Posted on 25 August 2015 by Douglas ChadwickWhat has been is what will be, and what has been done is what will be done, and there is nothing new under the sun. This is taken from Ecclesiastes 1:4-11. Many investors will be watching the world stock-markets tumbling and fearing for their financial future. This is a natural and understandable reaction. Look, however, at the graph below and you will see that this violent correction, if it is going to continue as such, is becoming a regular occurrence. As Saltydog subscribers however, I hope you have followed the “Tugboat” portfolio risk pie-chart and are actually sitting comfortably, with the majority of your portfolio invested in cash and the slow property funds. This, provided the property funds continue to perform as they have over the last eighteen months, would seem to be as safe a place as any at the moment. The big question is, will this correction take the FTSE 100 back down to the 4000 level over the next couple of years as the previous corrections did? There would seem to be a number of reasons to suggest that this could be the case.
- China`s economy has hit a brick wall and its currency has recently been devalued. Its housing market is also undergoing a rapid devaluation and all of this affects the wealth of its citizens.
- The Emerging markets of the developing world cling to the coat-tails of China and will fall in tandem.
- Commodity prices, which rely to a large extent on the health of the Chinese economy, have understandably collapsed. This has a knock-on effect on the wealth of the commodity producing countries. (Australia, Brazil and Canada to name three).

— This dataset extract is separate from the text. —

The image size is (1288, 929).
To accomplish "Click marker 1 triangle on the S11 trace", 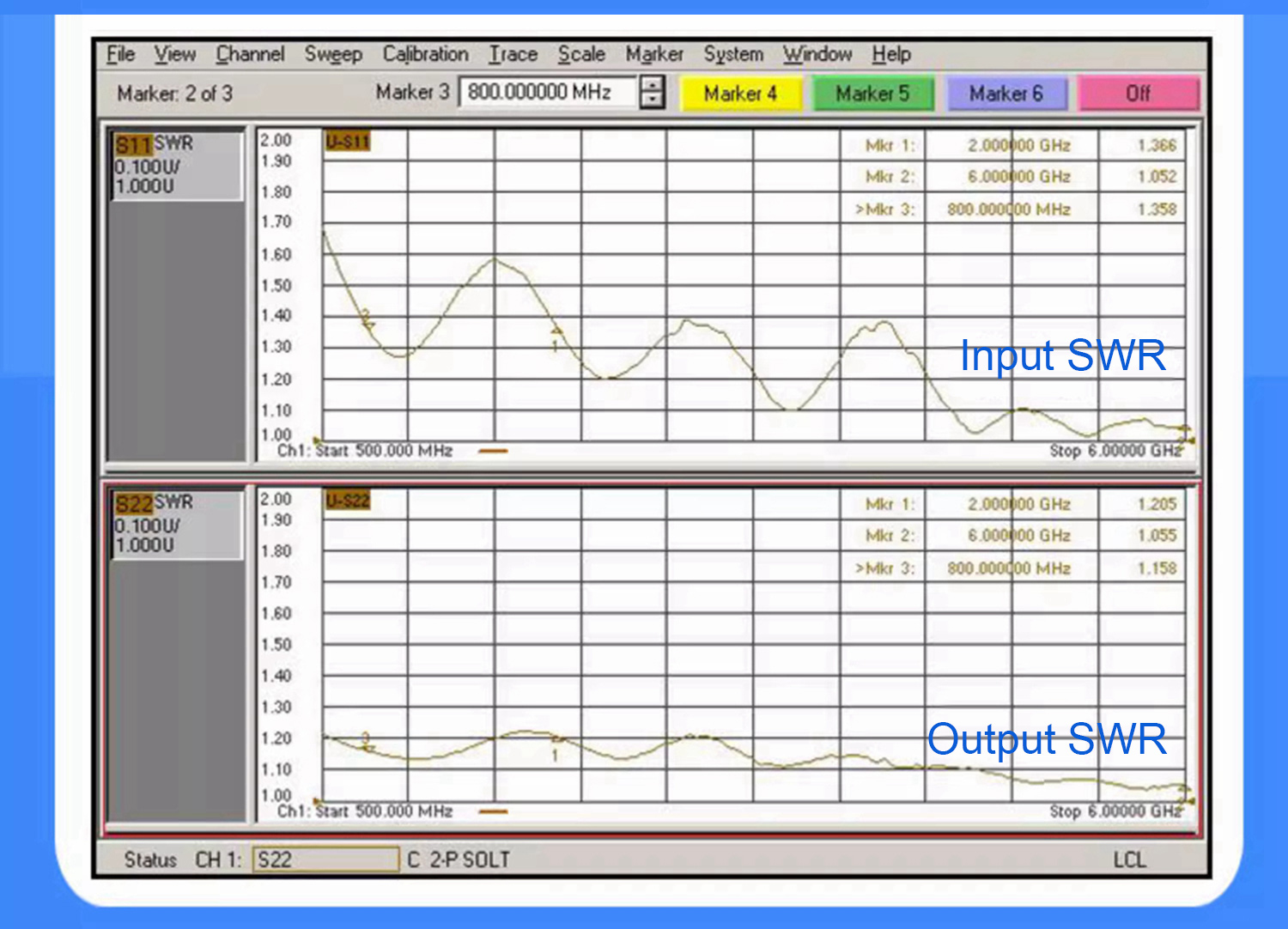I will coord(556,331).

- The oil price is the purest barometer of world growth as it is the fuel that drives most of the world`s industry and production. Brent Crude, the global bench-mark, has fallen in the past two years from 120 dollars a barrel to close to 44 dollars a barrel.
- Central Banks will struggle to control the value of their individual currencies as they lift the interest rates at which they are prepared to lend to each other.

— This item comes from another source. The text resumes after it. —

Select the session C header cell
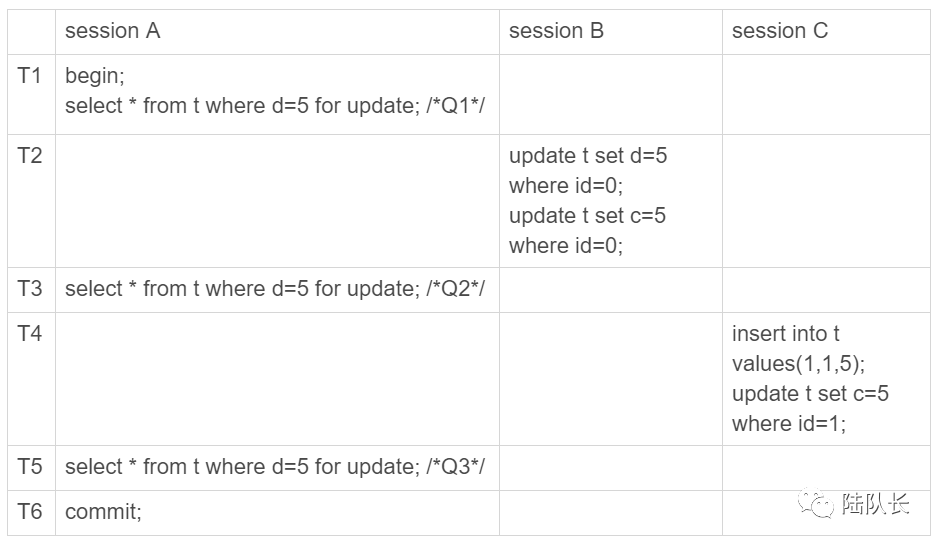This screenshot has width=940, height=545. pos(826,32)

- The European Union is under considerable stress, even after it has kicked the Greek can down the road yet again. There is no real sign that there is an economical solution to the trials of the Euro.
- The UK stock market is in its 77th month of a bull market. There is only one other occasion in history that the market has risen for longer, and that was in the lead up to the Great Crash in 1929.
- Finally, both the UK and the USA stock markets are greatly over-valued, probably as a result of the Quantitive Easing that has been taking place and the low interest rates in the domestic markets. Both of which are changing as Q.E. ceases and interest rates rise.